WHAT YOU NEED TO DO: The records should be restated exactly from their first line through the line with "The height and width of the screenshot is (346, 566)." in it.

___ MATERIAL SUPPLIED

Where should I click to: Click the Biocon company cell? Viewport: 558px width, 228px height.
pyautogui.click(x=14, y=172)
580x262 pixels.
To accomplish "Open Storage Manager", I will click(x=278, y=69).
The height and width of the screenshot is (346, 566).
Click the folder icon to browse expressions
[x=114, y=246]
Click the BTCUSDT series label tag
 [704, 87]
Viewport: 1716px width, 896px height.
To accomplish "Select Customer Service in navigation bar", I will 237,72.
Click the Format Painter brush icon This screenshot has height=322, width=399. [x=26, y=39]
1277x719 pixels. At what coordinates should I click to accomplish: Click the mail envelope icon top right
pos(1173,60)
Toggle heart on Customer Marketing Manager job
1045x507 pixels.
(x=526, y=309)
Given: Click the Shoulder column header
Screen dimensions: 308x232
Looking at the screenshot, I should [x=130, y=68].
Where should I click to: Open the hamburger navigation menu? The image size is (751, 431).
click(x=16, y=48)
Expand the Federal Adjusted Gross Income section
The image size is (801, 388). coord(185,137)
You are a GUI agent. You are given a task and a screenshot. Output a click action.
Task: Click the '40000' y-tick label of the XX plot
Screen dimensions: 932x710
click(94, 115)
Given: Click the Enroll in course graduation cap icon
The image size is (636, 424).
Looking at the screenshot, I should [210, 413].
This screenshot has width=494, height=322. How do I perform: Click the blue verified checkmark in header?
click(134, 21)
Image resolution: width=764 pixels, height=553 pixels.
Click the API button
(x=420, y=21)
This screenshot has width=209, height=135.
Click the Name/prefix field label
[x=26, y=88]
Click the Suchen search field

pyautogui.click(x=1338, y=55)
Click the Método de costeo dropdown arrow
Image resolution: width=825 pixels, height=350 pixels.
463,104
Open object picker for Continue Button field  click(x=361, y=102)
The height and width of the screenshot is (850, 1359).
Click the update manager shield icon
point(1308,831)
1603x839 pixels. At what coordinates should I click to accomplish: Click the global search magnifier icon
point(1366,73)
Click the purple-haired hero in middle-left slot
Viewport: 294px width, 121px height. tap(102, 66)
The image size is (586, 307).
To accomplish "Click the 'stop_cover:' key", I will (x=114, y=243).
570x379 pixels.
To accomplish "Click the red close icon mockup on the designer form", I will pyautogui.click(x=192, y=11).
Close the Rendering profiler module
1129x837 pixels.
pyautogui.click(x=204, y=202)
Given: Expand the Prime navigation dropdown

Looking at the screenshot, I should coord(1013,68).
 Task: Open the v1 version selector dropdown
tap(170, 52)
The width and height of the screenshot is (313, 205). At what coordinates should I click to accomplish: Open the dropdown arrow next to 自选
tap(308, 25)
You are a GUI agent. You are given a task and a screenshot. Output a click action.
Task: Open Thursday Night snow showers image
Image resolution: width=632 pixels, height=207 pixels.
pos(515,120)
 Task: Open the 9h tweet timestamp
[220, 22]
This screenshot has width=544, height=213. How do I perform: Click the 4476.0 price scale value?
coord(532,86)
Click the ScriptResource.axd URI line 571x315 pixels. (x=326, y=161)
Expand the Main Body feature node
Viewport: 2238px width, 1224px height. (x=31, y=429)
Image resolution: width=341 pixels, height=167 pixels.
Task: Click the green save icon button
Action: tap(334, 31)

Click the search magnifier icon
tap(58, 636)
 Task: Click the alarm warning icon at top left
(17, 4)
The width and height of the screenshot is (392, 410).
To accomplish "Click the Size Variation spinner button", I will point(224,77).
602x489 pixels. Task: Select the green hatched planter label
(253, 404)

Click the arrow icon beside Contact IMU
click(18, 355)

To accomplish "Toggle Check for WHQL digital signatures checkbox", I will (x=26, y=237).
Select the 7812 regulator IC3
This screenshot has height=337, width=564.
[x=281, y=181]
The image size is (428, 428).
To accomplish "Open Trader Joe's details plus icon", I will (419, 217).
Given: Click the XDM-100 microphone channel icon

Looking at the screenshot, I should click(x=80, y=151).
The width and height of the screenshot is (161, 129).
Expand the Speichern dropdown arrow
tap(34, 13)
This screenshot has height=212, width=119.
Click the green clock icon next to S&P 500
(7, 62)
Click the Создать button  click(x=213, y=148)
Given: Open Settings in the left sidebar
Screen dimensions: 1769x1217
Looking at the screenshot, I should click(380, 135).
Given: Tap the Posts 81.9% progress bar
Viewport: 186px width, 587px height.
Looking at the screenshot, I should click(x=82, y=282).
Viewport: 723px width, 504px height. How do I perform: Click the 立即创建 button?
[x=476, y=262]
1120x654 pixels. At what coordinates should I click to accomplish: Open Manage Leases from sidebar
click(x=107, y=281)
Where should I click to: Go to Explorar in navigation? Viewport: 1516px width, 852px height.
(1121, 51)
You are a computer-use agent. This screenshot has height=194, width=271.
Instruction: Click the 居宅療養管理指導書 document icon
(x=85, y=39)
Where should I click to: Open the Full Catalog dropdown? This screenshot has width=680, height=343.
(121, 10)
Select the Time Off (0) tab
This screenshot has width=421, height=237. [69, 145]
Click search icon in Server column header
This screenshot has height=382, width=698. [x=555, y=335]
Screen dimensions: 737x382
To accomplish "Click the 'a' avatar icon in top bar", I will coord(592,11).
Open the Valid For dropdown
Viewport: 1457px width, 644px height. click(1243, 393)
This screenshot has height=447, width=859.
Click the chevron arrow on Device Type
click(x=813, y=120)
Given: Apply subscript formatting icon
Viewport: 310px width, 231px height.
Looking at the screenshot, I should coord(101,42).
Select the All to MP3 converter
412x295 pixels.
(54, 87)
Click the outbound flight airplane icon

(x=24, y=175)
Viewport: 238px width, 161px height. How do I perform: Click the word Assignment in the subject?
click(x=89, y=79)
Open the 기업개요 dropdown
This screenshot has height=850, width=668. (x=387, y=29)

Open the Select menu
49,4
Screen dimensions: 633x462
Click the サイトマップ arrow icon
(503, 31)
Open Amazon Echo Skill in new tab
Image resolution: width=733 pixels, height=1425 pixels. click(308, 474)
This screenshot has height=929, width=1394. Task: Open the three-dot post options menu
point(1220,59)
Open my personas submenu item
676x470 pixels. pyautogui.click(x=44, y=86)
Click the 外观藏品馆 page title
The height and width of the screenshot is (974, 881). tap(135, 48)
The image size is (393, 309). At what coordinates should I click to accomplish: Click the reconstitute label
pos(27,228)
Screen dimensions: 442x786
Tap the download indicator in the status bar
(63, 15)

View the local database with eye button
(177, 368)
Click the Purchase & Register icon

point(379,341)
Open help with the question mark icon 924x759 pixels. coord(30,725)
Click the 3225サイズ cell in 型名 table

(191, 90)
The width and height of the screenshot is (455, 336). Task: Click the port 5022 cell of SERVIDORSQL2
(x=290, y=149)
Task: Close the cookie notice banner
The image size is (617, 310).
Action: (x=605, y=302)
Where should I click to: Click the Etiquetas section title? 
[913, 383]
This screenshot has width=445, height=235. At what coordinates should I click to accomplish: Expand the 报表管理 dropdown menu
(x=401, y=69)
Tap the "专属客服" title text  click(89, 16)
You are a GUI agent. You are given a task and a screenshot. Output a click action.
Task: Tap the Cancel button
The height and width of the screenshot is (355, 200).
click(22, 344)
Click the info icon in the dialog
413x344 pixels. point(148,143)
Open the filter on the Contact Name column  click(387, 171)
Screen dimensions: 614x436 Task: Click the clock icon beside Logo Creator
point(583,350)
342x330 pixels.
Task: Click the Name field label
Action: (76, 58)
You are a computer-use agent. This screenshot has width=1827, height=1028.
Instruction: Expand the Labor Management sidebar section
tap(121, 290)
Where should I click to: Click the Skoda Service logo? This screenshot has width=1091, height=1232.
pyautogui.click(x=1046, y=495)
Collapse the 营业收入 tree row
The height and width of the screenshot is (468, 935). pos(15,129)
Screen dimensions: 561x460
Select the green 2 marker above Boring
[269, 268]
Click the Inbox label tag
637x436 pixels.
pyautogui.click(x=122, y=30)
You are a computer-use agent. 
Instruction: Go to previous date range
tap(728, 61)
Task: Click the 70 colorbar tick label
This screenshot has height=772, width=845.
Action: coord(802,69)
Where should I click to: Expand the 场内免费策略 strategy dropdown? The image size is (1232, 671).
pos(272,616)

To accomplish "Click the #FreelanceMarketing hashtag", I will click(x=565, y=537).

______

ANSWER AREA:
Where should I click to: Click the Biocon company cell? Viewport: 558px width, 228px height.
pyautogui.click(x=14, y=172)
580x262 pixels.
To accomplish "Open Storage Manager", I will click(x=278, y=69).
The height and width of the screenshot is (346, 566).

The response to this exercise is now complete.